The First NFL Head Coach To Be Fired In 2020 Is …

Here is a link to my NFL Pre-Season Analysis for this year.  I said there that Bill O’Brien would be fired as the GM of the Texans and that Coach O’Brien would be fired as part of that process.  It was Prediction # 21 for those who care.  Well, it happened earlier this week and not at the end of the season.  Bill O’Brien is the first coach and/or GM to lose his job in the NFL this season.

As a coach, O’Brien did well enough until this year’s 0-4 start – – even though those first 3 losses were to the Chiefs, Ravens and Steelers.  The 2020 version of the Texans is unimpressive at best.  Having said that, the problem with this team is about more than the coaching than it has gotten.  Fundamentally, this team is not as good as it could be – or ought to be – because of decisions made by the GM in assembling the roster.  In the case of the Texans, that GM and that coach happen to be one and the same hominid.

Here is something I said in that Pre-Season Analysis linked above:

“If I tried to tell you that I understand the reasoning behind most of the Texans’ off-season moves, I would be a big enough liar to run for the US Senate.”

The Texans have made some head-scratching personnel decisions over the past couple of years:

  • They gave up multiple first-round picks for Laremy Tunsil and then signed Tunsil to a bloated and team-unfriendly contract from a salary cap standpoint.
  • They traded away Jadeveon Clowney for next to nothing.
  • They traded DeAndre Hopkins for David Andrews – – say what?
  • They acquired Brandin Cooks – – a very good WR who is 27 years old and is now with his fourth NFL team.

The Texans have a franchise QB – – if they can figure out how to assemble an OL that will keep him from going to the morgue any time soon.  That roster is a mess and a half; and, in this case, the coach rightfully takes the fall for the roster because the coach and the GM are one and the same.  Here is why I think “Bill O’Brien the coach” is competent and is collateral damage in this firing of “Bill O’Brien the GM”:

  • He has won the AFC South 4 times in 6 seasons – – and finished 2nd in the Division in one other season.
  • He has won with both Brock Osweiler and with Brian Hoyer as his QBs.
  • I think that shows that he can coach – – but it also shows along with some of the personnel moves listed above – – that he would not recognize a good personnel move from a team perspective if it ran into the room and bit him on the ankle.

Do not delude yourself; the Texans’ ownership did not make this move because it has a strategic vision for the future and the “next Bill Belichick” already under contract and waiting in the wings.  Taking over on an interim basis will be Romeo Crennel.

I have no reason or interest in trashing Romeo Crennel.  He is the interim coach here because he is the only coach on the staff that I can find who has ever been a head coach in the past.  He must be a wonderful person because he keeps getting head coaching opportunities with the thinnest of credentials:

  • He has been the head coach for 83 games; his record is 28-55-0.  Basically, he wins 1 of every 3 games.
  • In his 5 full seasons of coaching, his teams have had a winning record 1 time; in those 5 full seasons of coaching, his teams have suffered double-digit losses 4 times.

Excerpted records |

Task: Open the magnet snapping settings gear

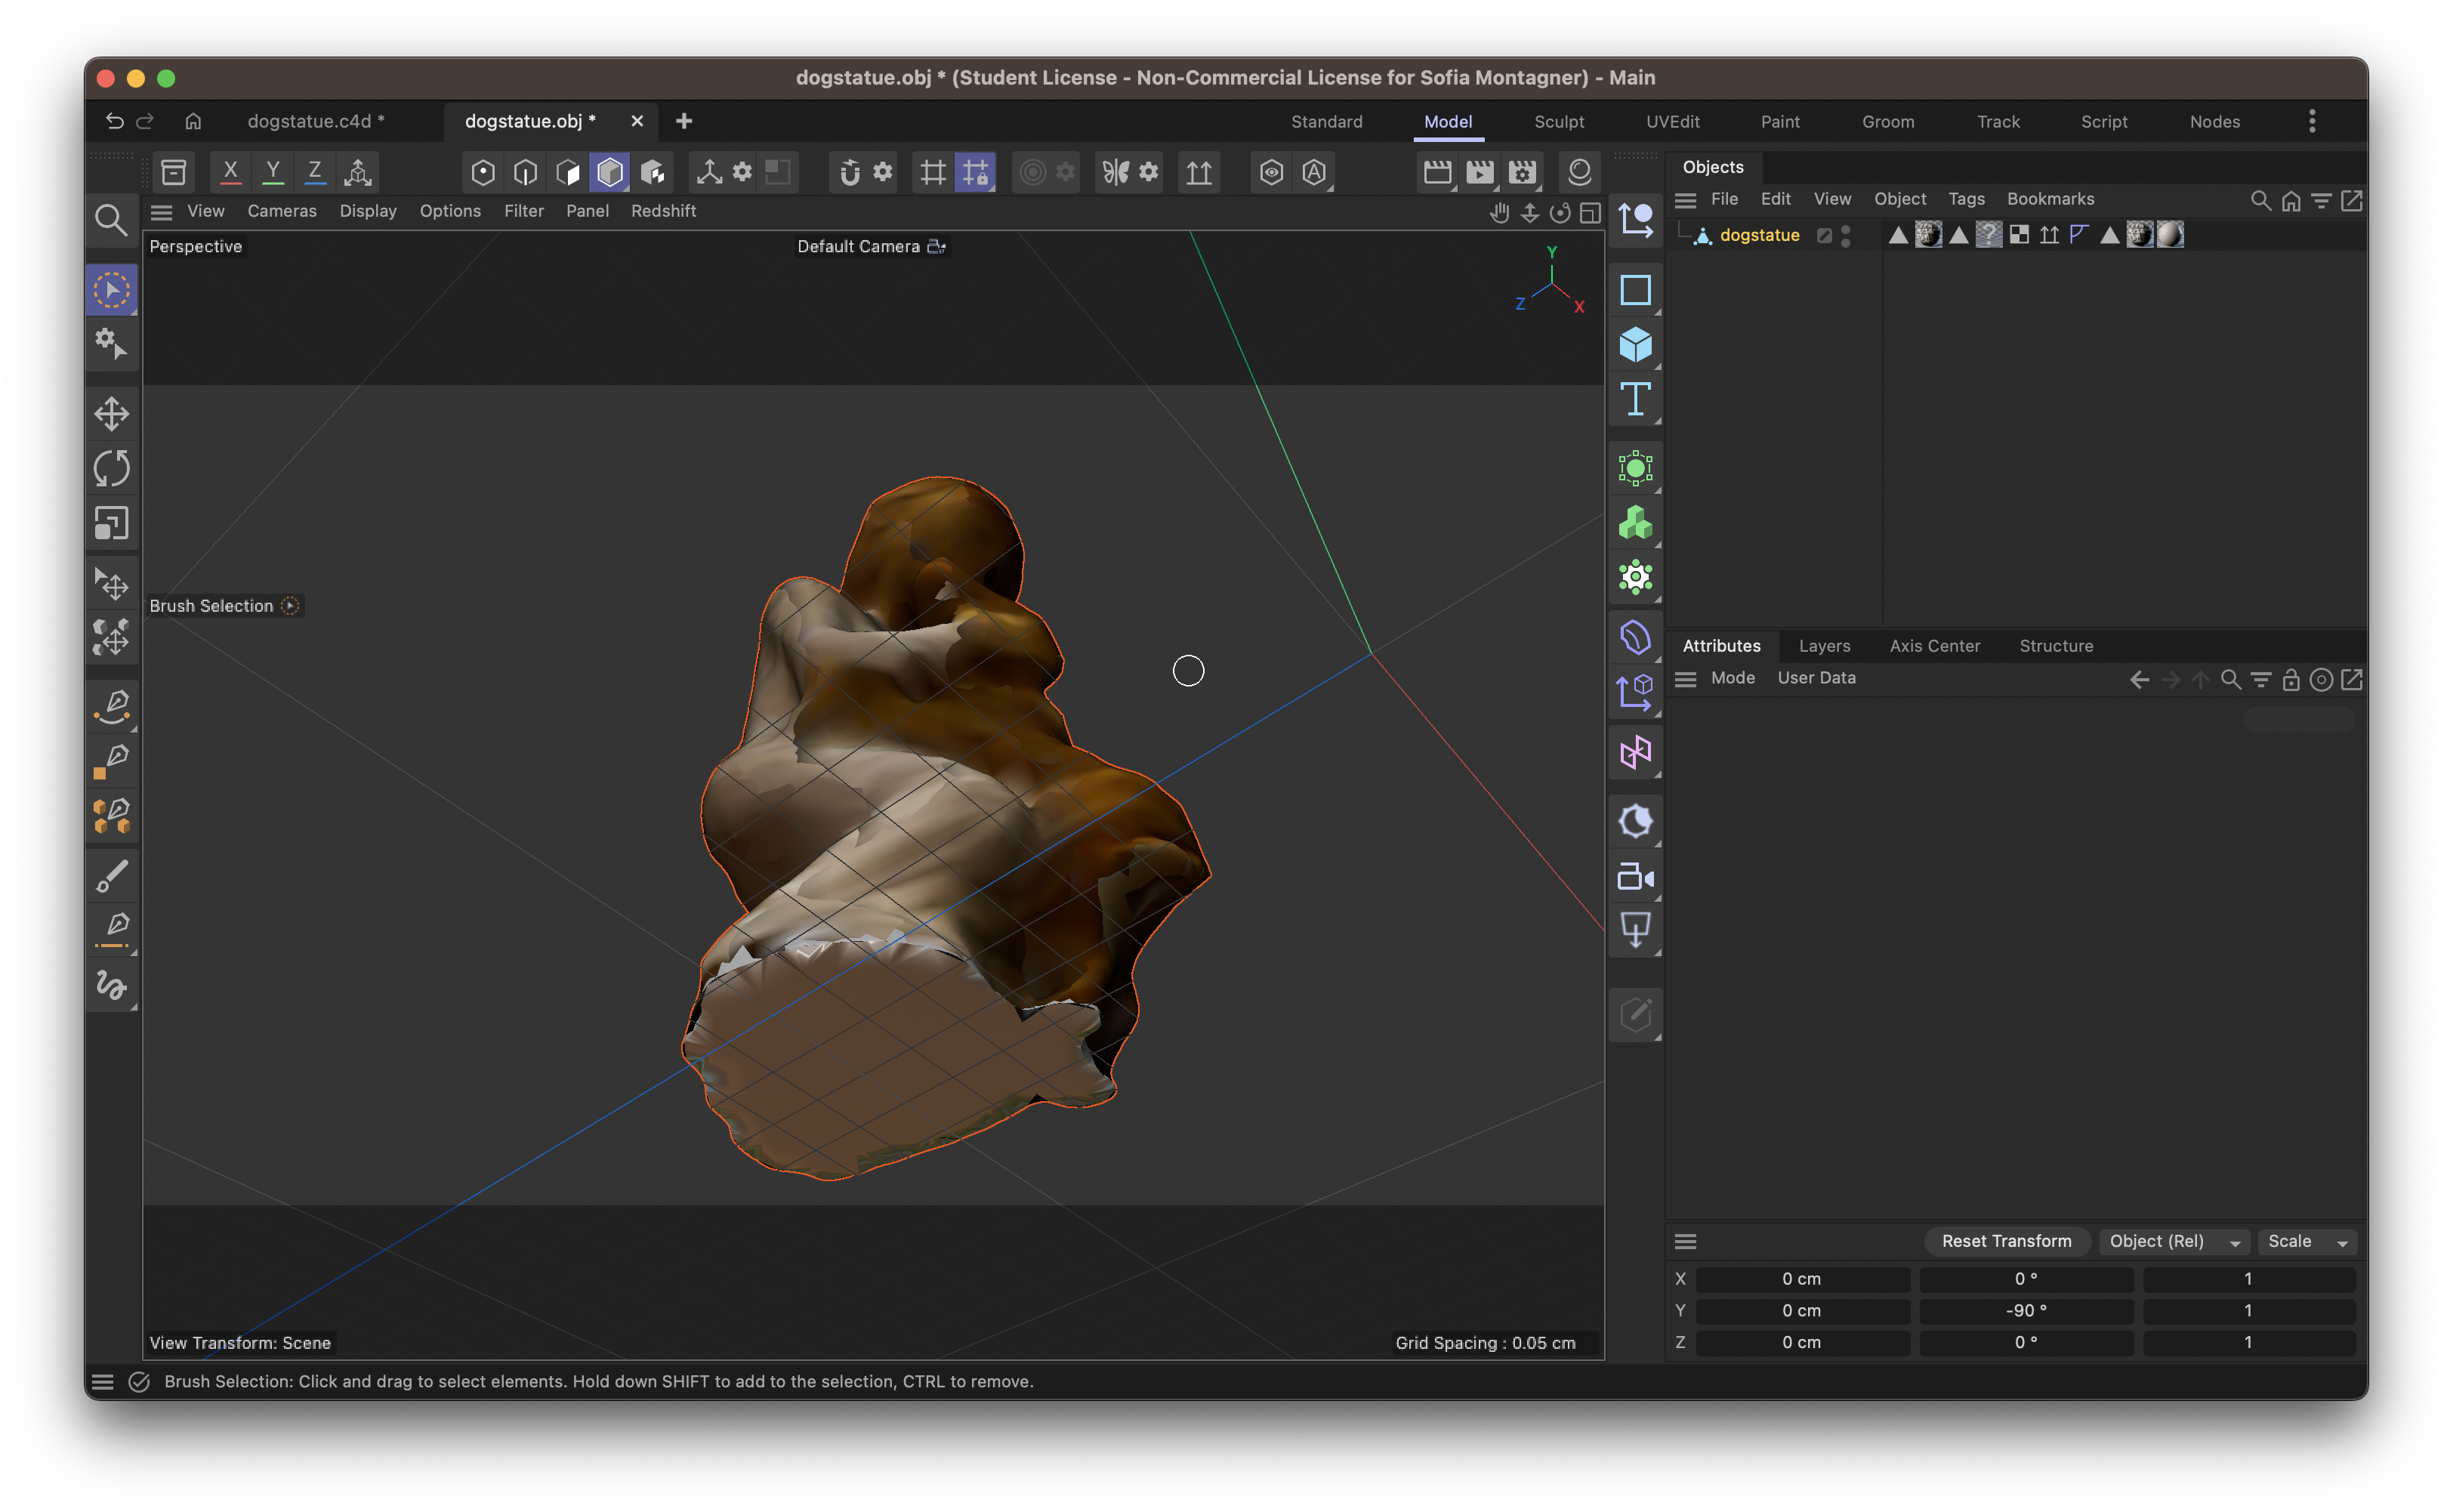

...

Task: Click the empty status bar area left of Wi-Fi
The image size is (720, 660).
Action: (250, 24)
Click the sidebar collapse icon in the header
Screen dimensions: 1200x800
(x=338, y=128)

--

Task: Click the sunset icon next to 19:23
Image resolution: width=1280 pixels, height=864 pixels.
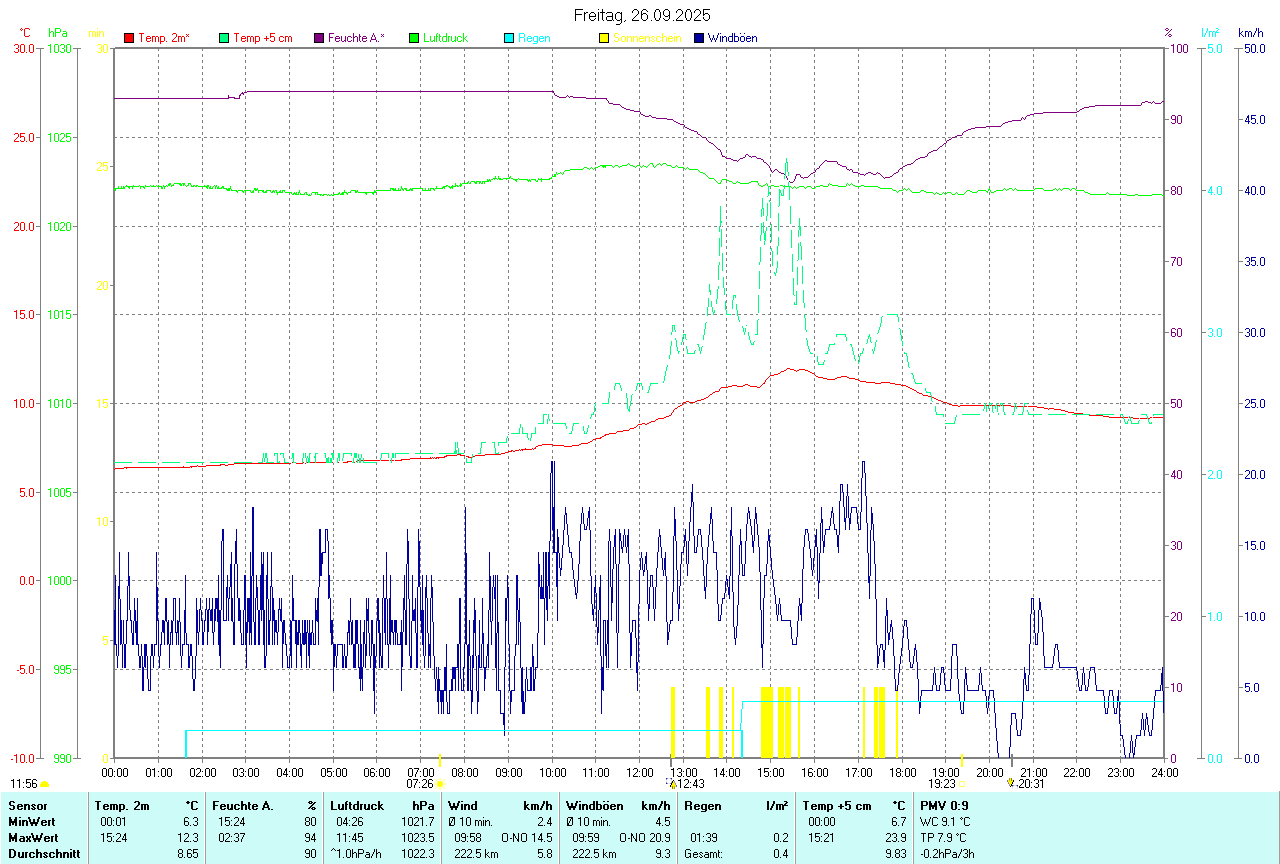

Task | Set down, word for word, the passage of the column on Bill O'Brien's firing between "The Texans have made" and "fourth NFL team.", inclusive. The records stand apart from the column on Bill O'Brien's firing.

Exercise response |
The Texans have made some head-scratching personnel decisions over the past couple of years:

  • They gave up multiple first-round picks for Laremy Tunsil and then signed Tunsil to a bloated and team-unfriendly contract from a salary cap standpoint.
  • They traded away Jadeveon Clowney for next to nothing.
  • They traded DeAndre Hopkins for David Andrews – – say what?
  • They acquired Brandin Cooks – – a very good WR who is 27 years old and is now with his fourth NFL team.